December 28, 2009 at 8:11 am
Posted in: Health Law, Uncategorized
Print This Post










Responses (3)
Kevin Outterson - December 28, 2009 at 3:11 pm
I was disappointed to see The Atlantic recycle CDHC in 2009 – when even Bush couldn’t get it done with Republican majorities in both houses 2000-2006. I’ve lost respect for editorial choices at The Atlantic.
When I saw your title “Solidarity,” I thought you would blog about the provisions moving the US towards a single health risk pool. I view that as significant progress.
Frank - December 28, 2009 at 3:25 pm
Yeah, I subscribed to the Atlantic just to support the Sullivan, Indiviglio, and Fallows blogging. Sadly, I think Sullivan may have pushed the Goldhill article…or at least flogged it on his blog.
You’re right about solidarity…that needs to be “things to like–part 4″.
david goldhill - December 28, 2009 at 5:02 pm
I think you misunderstood my proposal, as well as the re-distributive elements of the current system. I am calling for mandatory, single pool, cradle-to-grave catastrophic insurance supplemented by savings accounts to cover non-catastrophic amounts. The deductible on the catastrophic policies would rise gradually over a generation to the $50,000 you reference, but only as the transfer of the massive resources currently directed to the extraordinarily costly insurance fill individual’s savings accounts. because the average family now has roughly $17,000 per year paid into this system, almost all currently insured families would get there quickly and even almost all cradle-to-grave Medicaid patients would get there in a generation.
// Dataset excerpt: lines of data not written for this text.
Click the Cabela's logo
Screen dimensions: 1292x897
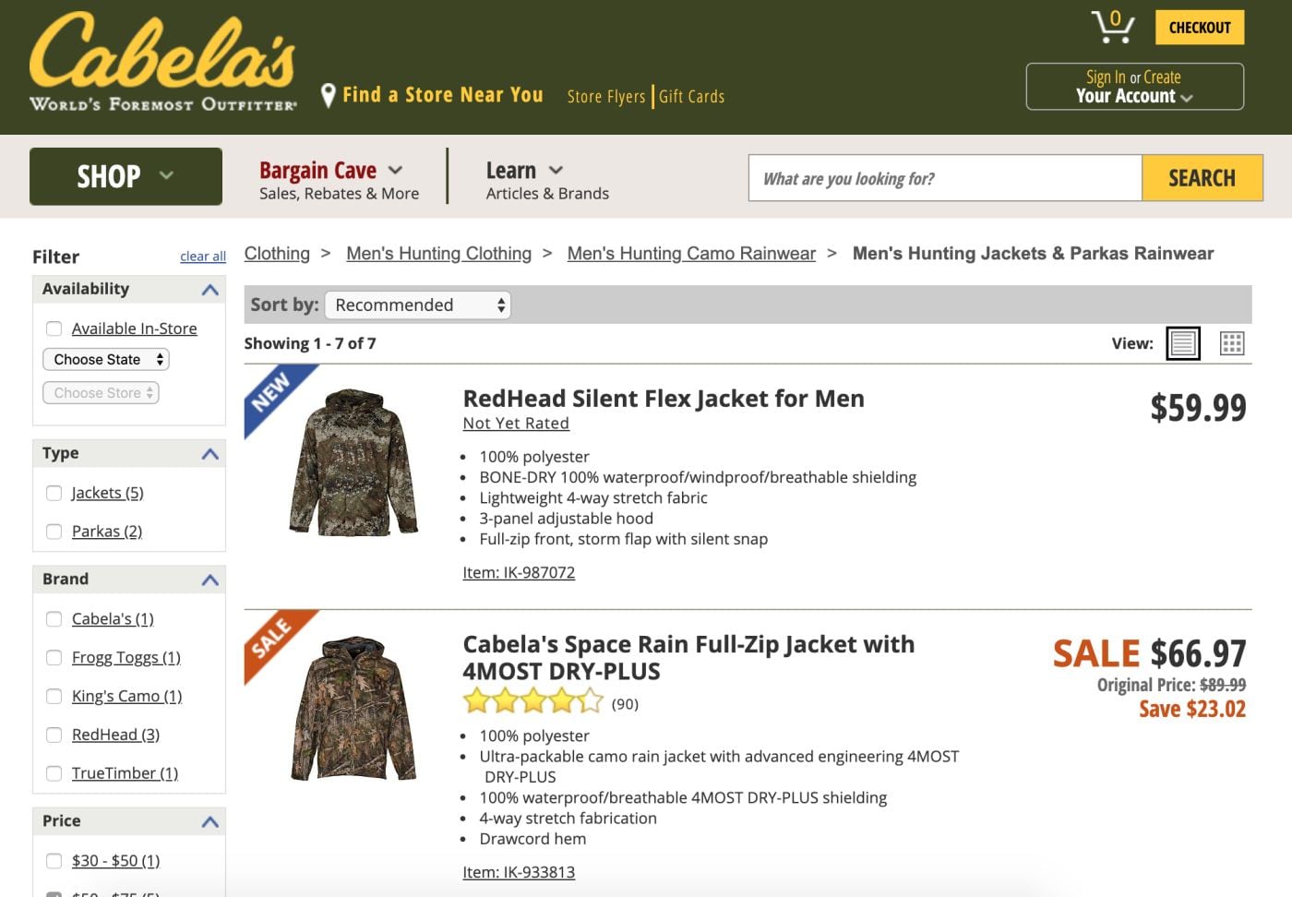point(163,63)
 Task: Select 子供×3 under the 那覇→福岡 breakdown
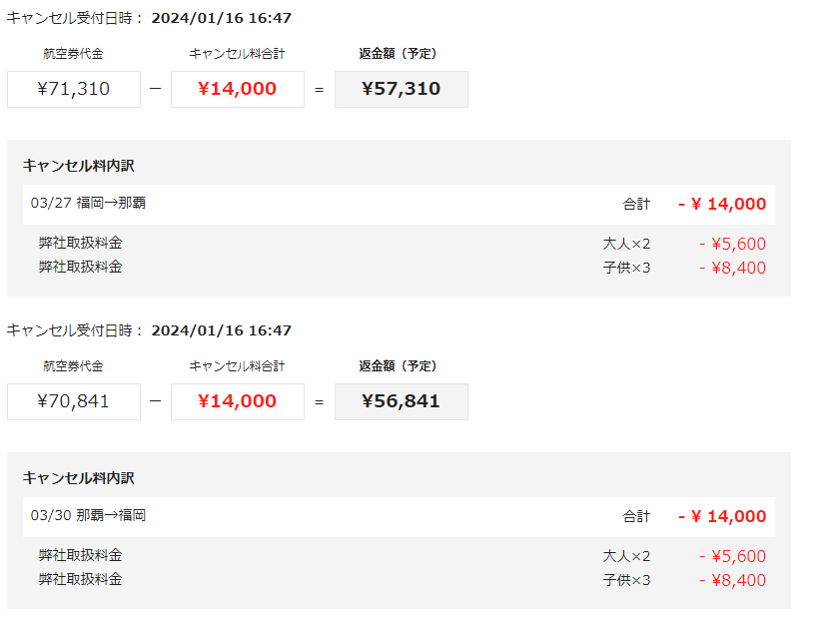pyautogui.click(x=626, y=580)
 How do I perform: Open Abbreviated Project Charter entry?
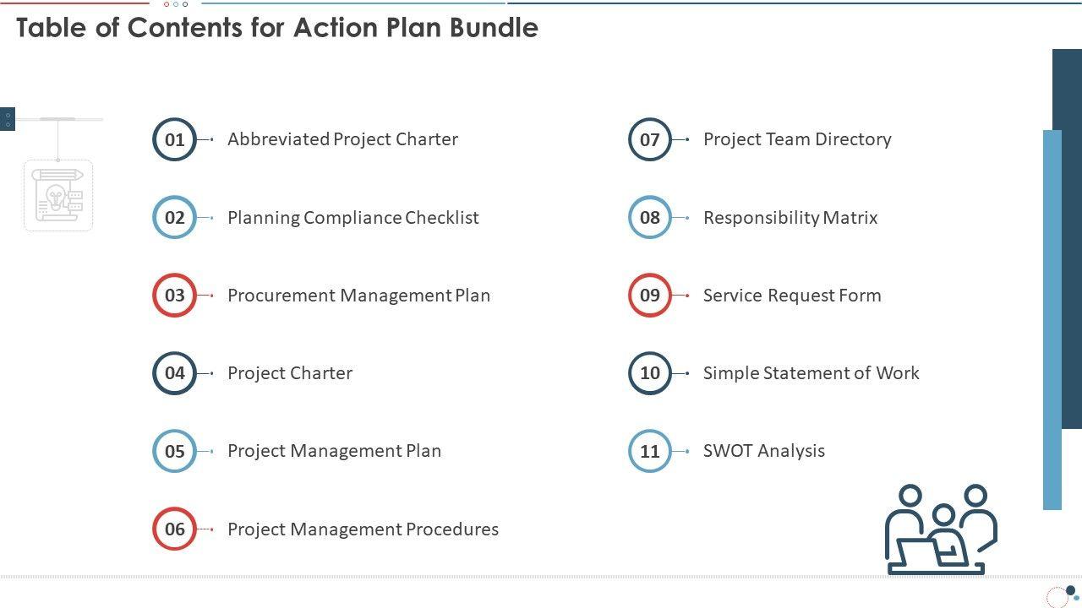coord(342,139)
The current system — being expanded under “reform” — is redistributive, but by shifting resources from younger, usually poorer people to older, usually wealthier ones. It also has the effect of a highly regressive jobs tax on lower and middle income people. There is nothing remotely just or fair about this system; it merely hides the massive cost burden borne by lower income Americans. Even the Obama Administration conceded that rising EMPLOYER PAID premiums were a primary cause of stagnating middle class income, yet of course then chose to expand this method of funding.
Yes, I do believe that greater involvement by consumers as payer (they already are the funders) of their own care will improve price discipline. But the Cohodes reference seems to miss how this works in practice. When price matters to consumers, providers are forced to use price to attract them (WalMart spends several billions a year in advertising just to make sure you know low their prices are). Customers don’t need to shop around when they are hit by a bus; but the greater price transparency inherent in a system where consumers are more influential assures a better price no matter who treats those injuries.